Compared to the history of agriculture and viticulture, machine vision has been around for a heartbeat – and machine vision in agriculture a mere cardiac flutter. The culture of wine growing is an ancient one with special emphasis on place and what the characteristics of a place – the soil, the climate, the topography of the land – bestow on a wine. The concept is known as terroir, from the French word terre meaning ‘land’ and is the basis for characterising wines according to geographical region. A classic example is the Grand Cru vineyards in Burgundy, which were originally established by Benedictine and Cistercian monks, who, because of their vast land holdings in the region, were able to delineate plots of land producing exceptional wine.

The culture of wine growing and terroir is held in high esteem, but new utterly modern methods stemming from precision agriculture are also finding their way into the practice of growing vines. Precision agriculture, a farming management method that aims to improve yield by responding to intra-field variations, was initially implemented on large farms in Australia and the US, but is now being applied in South Africa, Chile and Europe. It is based on satellite imaging and GPS, but other tools like camera sensors are also now available to farmers to help them better manage their land.

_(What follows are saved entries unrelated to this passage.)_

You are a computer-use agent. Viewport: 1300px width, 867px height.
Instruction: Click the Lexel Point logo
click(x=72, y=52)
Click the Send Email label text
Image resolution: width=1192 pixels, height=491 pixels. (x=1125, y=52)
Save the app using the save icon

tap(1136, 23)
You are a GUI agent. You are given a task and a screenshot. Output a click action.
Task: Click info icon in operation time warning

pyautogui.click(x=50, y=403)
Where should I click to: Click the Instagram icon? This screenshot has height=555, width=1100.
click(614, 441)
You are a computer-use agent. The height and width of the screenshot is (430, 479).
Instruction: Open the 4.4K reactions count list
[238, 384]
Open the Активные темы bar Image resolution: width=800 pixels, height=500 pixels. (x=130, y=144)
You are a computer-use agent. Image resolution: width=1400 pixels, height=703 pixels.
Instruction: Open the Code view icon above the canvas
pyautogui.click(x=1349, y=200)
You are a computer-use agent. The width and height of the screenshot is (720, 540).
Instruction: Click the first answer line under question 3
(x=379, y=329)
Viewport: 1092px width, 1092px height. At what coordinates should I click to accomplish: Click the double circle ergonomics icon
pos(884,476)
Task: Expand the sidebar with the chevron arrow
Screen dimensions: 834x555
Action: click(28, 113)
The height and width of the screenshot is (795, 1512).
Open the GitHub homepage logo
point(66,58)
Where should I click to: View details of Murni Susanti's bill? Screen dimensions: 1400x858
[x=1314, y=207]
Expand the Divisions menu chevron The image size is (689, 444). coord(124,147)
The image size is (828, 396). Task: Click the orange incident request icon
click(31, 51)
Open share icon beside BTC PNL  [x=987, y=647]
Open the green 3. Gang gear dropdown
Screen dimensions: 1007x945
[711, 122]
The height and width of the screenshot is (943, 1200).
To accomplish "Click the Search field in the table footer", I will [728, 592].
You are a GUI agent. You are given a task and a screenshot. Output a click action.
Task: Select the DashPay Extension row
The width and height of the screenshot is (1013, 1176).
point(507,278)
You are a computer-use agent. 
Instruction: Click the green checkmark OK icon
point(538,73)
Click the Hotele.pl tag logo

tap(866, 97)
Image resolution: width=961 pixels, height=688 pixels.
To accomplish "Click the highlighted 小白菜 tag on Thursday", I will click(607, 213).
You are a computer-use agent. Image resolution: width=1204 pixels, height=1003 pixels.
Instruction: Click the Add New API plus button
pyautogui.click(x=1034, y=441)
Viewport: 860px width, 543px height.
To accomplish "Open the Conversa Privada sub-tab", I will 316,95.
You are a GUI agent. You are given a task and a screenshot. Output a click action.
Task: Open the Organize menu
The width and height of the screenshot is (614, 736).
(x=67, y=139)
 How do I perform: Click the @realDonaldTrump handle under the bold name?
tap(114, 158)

One project being undertaken by the Polytechnic University of Valencia in Spain is to use imaging to estimate vine vigour and correlate it with yield. The researchers want to develop the system as a tool to give farmers more accurate information on when to harvest the grapes.

Francisco Rovira Más is leading the project at the Polytechnic University of Valencia: ‘We’re trying to make wineries in Europe more cost efficient. European countries are competing with other countries where labour costs are lower and wine costs less to produce. One of the ways to improve the cost efficiency of wine production is to introduce new technologies.’

As wine is a speciality, high-value crop, as opposed to crops like wheat, which is a necessity crop, growers are more likely to employ new technologies like machine vision, according to Rovira Más.

The concept of precision farming has been applied with some success in the Corn Belt in the US, mainly with bulk crops like corn, wheat, and soybeans. One of the problems though with introducing novel technology to farming, according to Rovira Más, is that a lot of it hasn’t reached actual farmers yet. ‘There is a big gap – the technology is being developed by universities and research institutes, most of the time by PhD students, and when the researchers finish a project most of the solutions die and never make it to the market. This is largely because of the technology’s complexity, price, and the difficulty of managing all this information.’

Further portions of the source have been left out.